Rz. 219

Gläubiger des Entgeltanspruchs ist grundsätzlich der Arbeitnehmer. Gleichwohl steht es jedem Arbeitnehmer frei, seinen Entgeltanspruch einem Dritten (teilweise) abzutreten.[554] Die damit für den Arbeitgeber verbundenen Nachteile liegen auf der Hand. So kann der "neue" Gläubiger den ihm abgetretenen Lohnanspruch fortan direkt einfordern, was beim Arbeitgeber zu zusätzlichem Verwaltungsaufwand und damit weiteren Kosten führt.[555] Zudem sieht sich der Arbeitgeber bei der Erfüllung der Entgeltansprüche nunmehr zwei Gläubigern gegenüber.

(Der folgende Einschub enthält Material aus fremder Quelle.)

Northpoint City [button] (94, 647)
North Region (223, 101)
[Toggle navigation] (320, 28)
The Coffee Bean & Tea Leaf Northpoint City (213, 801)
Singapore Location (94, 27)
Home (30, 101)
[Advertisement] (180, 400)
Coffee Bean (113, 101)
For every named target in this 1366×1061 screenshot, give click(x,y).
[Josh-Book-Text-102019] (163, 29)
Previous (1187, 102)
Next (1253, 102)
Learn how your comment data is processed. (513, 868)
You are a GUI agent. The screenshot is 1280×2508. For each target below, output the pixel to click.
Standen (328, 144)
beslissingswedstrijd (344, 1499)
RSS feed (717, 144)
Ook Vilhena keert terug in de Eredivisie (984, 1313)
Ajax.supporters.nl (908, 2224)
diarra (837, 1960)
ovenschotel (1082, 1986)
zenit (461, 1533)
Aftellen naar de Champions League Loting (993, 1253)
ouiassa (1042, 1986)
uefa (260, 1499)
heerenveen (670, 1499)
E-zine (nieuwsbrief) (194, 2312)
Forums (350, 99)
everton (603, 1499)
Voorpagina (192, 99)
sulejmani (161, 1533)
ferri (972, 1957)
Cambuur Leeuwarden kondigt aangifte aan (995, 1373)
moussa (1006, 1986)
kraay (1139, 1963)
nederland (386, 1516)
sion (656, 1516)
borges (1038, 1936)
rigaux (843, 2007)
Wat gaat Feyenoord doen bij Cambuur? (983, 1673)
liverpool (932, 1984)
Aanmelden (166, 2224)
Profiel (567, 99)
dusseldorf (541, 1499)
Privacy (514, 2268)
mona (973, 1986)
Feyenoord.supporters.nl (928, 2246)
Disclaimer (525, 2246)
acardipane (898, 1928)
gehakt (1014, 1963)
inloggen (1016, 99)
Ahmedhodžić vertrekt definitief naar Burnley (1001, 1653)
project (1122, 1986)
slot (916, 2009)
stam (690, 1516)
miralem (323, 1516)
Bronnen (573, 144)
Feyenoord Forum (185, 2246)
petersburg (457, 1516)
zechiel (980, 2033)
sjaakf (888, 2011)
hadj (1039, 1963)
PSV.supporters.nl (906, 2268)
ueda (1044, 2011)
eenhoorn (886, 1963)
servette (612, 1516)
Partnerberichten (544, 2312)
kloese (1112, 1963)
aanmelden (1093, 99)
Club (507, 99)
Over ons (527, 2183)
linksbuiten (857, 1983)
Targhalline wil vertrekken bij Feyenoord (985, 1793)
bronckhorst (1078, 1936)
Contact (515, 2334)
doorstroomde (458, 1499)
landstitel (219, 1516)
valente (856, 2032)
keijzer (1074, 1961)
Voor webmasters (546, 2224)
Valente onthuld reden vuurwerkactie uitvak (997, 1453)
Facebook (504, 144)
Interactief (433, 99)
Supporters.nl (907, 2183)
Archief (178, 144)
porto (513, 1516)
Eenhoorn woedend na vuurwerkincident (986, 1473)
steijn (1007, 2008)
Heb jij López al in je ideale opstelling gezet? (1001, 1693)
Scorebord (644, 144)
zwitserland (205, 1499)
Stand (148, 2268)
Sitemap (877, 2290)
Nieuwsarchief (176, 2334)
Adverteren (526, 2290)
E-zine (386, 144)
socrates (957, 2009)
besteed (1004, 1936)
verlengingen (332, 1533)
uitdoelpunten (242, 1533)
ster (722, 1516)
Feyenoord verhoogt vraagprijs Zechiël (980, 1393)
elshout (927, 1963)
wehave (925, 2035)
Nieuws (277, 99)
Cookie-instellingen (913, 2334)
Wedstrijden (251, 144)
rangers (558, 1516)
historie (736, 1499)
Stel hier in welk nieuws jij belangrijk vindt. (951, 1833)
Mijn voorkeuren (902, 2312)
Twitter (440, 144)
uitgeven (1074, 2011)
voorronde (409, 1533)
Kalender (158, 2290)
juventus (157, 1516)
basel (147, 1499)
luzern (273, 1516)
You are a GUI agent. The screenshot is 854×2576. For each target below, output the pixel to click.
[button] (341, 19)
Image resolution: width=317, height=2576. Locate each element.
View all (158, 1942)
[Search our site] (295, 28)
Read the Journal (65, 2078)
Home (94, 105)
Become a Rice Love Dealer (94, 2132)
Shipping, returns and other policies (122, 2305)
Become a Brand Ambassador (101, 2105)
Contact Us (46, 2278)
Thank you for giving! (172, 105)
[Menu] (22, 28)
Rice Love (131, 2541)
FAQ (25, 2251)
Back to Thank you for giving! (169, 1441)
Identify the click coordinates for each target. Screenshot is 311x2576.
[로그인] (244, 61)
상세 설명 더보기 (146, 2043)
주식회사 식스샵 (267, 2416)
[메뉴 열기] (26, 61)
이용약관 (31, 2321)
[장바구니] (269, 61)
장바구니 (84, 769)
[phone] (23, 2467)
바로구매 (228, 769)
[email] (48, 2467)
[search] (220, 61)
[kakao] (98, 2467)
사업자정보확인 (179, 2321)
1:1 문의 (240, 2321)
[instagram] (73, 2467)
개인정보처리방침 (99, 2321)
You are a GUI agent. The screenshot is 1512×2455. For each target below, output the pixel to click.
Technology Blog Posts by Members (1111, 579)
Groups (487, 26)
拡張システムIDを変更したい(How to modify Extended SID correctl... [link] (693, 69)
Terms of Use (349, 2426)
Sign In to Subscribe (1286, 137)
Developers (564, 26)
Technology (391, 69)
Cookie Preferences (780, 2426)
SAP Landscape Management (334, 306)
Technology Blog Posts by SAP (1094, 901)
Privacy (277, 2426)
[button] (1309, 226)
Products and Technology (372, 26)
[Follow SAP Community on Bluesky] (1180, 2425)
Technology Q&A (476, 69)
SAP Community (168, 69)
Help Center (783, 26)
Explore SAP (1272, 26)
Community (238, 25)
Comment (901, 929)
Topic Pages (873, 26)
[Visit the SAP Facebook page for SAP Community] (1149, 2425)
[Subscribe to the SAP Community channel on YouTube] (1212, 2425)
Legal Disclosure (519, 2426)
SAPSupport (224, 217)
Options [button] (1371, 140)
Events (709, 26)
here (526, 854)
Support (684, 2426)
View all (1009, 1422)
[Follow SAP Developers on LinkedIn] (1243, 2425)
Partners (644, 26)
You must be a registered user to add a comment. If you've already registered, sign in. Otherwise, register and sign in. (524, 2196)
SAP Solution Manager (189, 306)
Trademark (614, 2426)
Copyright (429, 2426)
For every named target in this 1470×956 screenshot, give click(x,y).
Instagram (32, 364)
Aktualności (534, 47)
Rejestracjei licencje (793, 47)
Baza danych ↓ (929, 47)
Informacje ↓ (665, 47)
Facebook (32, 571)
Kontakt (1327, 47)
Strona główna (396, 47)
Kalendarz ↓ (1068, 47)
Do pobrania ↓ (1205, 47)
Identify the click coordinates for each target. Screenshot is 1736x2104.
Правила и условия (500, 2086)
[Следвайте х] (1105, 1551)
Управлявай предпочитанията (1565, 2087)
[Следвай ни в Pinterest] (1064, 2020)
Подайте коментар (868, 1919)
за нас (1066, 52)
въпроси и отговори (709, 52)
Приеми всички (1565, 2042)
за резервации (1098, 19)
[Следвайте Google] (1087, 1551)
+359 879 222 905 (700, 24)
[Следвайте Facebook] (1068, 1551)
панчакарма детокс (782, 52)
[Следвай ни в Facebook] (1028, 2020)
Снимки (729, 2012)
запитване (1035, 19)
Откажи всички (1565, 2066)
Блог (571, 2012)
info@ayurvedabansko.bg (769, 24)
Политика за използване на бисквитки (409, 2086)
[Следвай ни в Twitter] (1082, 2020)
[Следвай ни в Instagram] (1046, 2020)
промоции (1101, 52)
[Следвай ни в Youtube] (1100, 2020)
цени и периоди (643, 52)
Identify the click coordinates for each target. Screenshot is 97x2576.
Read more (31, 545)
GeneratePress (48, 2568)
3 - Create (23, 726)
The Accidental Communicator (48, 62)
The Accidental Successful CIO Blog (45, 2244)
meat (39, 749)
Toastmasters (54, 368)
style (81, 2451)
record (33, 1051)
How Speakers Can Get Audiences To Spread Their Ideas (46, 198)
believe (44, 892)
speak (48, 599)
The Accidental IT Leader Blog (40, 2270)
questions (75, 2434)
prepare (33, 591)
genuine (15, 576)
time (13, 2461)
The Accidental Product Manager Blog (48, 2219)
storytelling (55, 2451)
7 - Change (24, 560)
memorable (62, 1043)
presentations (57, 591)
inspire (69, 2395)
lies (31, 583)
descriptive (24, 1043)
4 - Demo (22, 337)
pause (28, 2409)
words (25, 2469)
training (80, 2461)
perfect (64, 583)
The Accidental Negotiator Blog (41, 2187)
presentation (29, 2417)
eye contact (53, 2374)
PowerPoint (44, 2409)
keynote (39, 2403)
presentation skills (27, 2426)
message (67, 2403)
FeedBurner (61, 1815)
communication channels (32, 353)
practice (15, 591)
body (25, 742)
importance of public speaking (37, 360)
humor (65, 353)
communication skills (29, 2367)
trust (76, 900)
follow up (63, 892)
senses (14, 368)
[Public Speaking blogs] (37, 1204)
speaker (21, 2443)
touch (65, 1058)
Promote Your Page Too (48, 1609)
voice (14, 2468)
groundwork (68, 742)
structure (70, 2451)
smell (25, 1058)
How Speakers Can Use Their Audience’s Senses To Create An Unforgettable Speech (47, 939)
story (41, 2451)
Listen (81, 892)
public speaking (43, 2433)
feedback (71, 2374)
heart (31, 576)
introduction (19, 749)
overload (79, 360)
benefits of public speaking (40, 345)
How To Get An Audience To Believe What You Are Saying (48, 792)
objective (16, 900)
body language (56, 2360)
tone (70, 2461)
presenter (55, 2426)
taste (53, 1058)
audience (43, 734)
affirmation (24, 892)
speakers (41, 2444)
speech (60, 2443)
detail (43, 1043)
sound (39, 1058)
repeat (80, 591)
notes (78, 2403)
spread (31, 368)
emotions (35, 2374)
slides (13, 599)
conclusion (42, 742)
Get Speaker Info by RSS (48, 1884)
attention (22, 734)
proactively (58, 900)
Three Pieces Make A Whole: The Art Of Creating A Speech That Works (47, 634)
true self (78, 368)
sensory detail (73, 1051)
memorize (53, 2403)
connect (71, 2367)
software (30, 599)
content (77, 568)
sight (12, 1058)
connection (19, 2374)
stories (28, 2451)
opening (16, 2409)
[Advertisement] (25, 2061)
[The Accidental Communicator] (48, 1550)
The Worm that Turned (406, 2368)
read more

Der Arbeitslohn ist nach §§ 400, 1274 Abs. 2 BGB lediglich in den Pfändbarkeitsgrenzen abtretbar,[556] so dass sich auch bei der Berechnung Schwierigkeiten ergeben können.[557] Schließlich läuft der Arbeitgeber Gefahr, trotz Zahlung des Entgelts nicht von der Lohnzahlungspflicht frei zu werden, beispielsweise, weil die Abtretung unwirksam oder bereits überholt war.

Vor diesem Hintergrund finden sich in Arbeitsverträgen immer wieder Klauseln, die die Abtretbarkeit des Entgeltanspruchs ausschließen. Dies ist nach § 399 Alt. 2 BGB grundsätzlich rechtlich zulässig. Allerdings besteht Streit, ob die Abtretung von Lohnforderungen auch in Allgemeinen Geschäftsbedingungen wirksam ausgeschlossen werden kann (siehe hierzu Rdn 223).[558]

Neben arbeitsvertraglichen Klauseln kommen kollektivrechtliche Regelungen zum Ausschluss der Abtretbarkeit von Lohnforderungen in Tarifverträgen[559] oder Betriebsvereinbarungen[560] in Betracht, auf die hier indes nicht näher eingegangen wird.[561]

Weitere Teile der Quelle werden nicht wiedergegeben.